HOW TO COMPLETE THIS TASK: A word-for-word restatement of the whole listing is the expected answer.

SUPPLIED MATERIAL:

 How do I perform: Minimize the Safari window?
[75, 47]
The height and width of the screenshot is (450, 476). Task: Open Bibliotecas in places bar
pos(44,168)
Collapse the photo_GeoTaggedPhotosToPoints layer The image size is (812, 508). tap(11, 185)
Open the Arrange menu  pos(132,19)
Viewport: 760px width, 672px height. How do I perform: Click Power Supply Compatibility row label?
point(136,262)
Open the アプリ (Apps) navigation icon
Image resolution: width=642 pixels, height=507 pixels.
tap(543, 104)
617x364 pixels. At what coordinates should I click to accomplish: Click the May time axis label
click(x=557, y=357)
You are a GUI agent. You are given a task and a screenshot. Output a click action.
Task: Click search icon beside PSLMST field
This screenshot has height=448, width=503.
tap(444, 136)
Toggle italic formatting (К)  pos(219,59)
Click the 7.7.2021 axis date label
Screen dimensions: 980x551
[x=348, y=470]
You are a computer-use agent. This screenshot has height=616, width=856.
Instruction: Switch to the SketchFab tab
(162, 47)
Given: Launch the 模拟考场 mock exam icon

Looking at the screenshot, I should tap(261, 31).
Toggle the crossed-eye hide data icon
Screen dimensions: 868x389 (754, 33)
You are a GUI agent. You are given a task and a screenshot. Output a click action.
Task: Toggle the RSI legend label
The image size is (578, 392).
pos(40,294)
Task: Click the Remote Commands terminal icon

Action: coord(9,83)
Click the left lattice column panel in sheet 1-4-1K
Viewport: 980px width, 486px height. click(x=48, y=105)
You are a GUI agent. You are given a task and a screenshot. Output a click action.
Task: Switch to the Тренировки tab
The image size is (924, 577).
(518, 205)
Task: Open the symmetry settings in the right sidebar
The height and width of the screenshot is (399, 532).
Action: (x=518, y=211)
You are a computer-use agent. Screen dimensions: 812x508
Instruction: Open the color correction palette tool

YOUR SOLUTION:
 How do I perform: Minimize the Safari window?
[75, 47]
The height and width of the screenshot is (450, 476). Task: Open Bibliotecas in places bar
pos(44,168)
Collapse the photo_GeoTaggedPhotosToPoints layer The image size is (812, 508). tap(11, 185)
Open the Arrange menu  pos(132,19)
Viewport: 760px width, 672px height. How do I perform: Click Power Supply Compatibility row label?
point(136,262)
Open the アプリ (Apps) navigation icon
Image resolution: width=642 pixels, height=507 pixels.
tap(543, 104)
617x364 pixels. At what coordinates should I click to accomplish: Click the May time axis label
click(x=557, y=357)
You are a GUI agent. You are given a task and a screenshot. Output a click action.
Task: Click search icon beside PSLMST field
This screenshot has height=448, width=503.
tap(444, 136)
Toggle italic formatting (К)  pos(219,59)
Click the 7.7.2021 axis date label
Screen dimensions: 980x551
[x=348, y=470]
You are a computer-use agent. This screenshot has height=616, width=856.
Instruction: Switch to the SketchFab tab
(162, 47)
Given: Launch the 模拟考场 mock exam icon

Looking at the screenshot, I should tap(261, 31).
Toggle the crossed-eye hide data icon
Screen dimensions: 868x389 (754, 33)
You are a GUI agent. You are given a task and a screenshot. Output a click action.
Task: Toggle the RSI legend label
The image size is (578, 392).
pos(40,294)
Task: Click the Remote Commands terminal icon

Action: coord(9,83)
Click the left lattice column panel in sheet 1-4-1K
Viewport: 980px width, 486px height. click(x=48, y=105)
You are a GUI agent. You are given a task and a screenshot. Output a click action.
Task: Switch to the Тренировки tab
The image size is (924, 577).
(518, 205)
Task: Open the symmetry settings in the right sidebar
The height and width of the screenshot is (399, 532).
Action: (x=518, y=211)
You are a computer-use agent. Screen dimensions: 812x508
Instruction: Open the color correction palette tool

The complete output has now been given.